PyMedExt - a library to process clinical text¶
PyMedExt is a library designed to process clinical text. PyMedExt includes basic data wrangling functions to transform text input formated as txt, pymedext,biocxml,biocjson,fhir, or brat into pymedext, biocxml, biocjson, omop or brat.
PyMedExt also includes an easy way to define Annotator.
Tutorials¶
Clone the repository for demo¶
git clone https://github.com/equipe22/pymedext_core.git
cd pymedext_core/examples
#This script contains the Tutorial
#python3 demo.py
# go in python interactive mode
python3
Load a file as a PyMedExt Document¶
#import dependencies
from pymedextcore import pymedext # contains all pymedextcore objects
import os
import logging
logging.basicConfig(level=logging.DEBUG)
logger = logging.getLogger(__name__)
dataPath=os.getcwd().replace("examples","data/frenchReport/")
resourcePath=os.getcwd().replace("examples","ressources/")
letter=open(dataPath+"letter.txt","r").read()
print(letter)
LetterPyMedExt=pymedext.Document(raw_text= letter, ID="ID_letter01")
LetterPyMedExt.to_dict()
Add an Annotator¶
if you want to expand PyMedExt and add a new Annotator. Firstly, create a class which extend the annotators.Annotator class. Secondly, you will need to extend two functions.
init
annotate_function
the findMatches use case¶
the simplest annotator possibles
Define a function based on re.inter¶
import re
thisValue="liposarcome"
#find the position of each thisValue in the letter text
for i in re.finditer(thisValue, letter.lower()):
matchPos=i.start()
if matchPos is not []:
span=(int(matchPos), int(matchPos)+len(thisValue))
print(span)
Now we will adapt this function to the Annotator class
init()¶
The init function must contains
key_input –> the type of Annotation’s input used by the Annotator, here “raw_text”
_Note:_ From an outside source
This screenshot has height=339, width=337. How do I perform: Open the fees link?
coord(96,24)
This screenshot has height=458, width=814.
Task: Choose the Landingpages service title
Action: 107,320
key_output –> the type of the Annotation’s output by the Annotator, here “regex_fast”
ID –> the tool ID, eventually the tool git repository address and version for Annotation Traceability
other arguments are specific to the type of the defined Annotator for example, findValues: “list of value to identify in the text”
from pymedextcore import annotators
class findMatches(annotators.Annotator):
"""
Annotator based on linux grep to search regext from a source file
"""
def __init__(self, key_input, key_output, ID, findValues ):
"""FIXME! initialize the annotator
:param key_input: input ['raw_text']
:param key_output: Annotation type here "Liposarcom.V0"
:param ID: regex_fast.version
:param findValues: "list of value to identify in the text"
:returns:
:rtype:
"""
super().__init__(key_input, key_output, ID)
self.findValues=findValues
annotate_function()¶
The annotate_function must contains
_input –> Annotations associated with the Document to annotate
returns –> Annotations ( a list of annotations object )
def annotate_function(self, _input):
""" main annotation function
:param _input: in this case raw_text
:returns: a list of annotations
:rtype:
"""
logger.debug(_input)
inp = self.get_key_input(_input,0)[0]
annotationsList=[]
for thisValue in self.findValues:
#result = [i.start() for i in re.finditer(thisValue, inp.value.lower())]
for i in re.finditer(thisValue, inp.value.lower()):
matchPos=i.start()
if matchPos is not []:
logger.debug("ok go in loop")
logger.debug(matchPos)
ID = str(uuid.uuid1())
annotationsList.append(annotators.Annotation(type= self.key_output,
value=thisValue, #thisMatch,
span=(int(matchPos), int(matchPos)+len(thisValue)),
source=self.ID,
isEntity=True,
ID=ID,
source_ID = inp.ID))
logger.debug(annotationsList)
return(annotationsList)
findMatches demo¶
demoAnnotator = findMatches(key_input = ['raw_text'],
key_output = 'Liposarcom.V0',
ID = "demoreiter", findValues = ["liposarcome"])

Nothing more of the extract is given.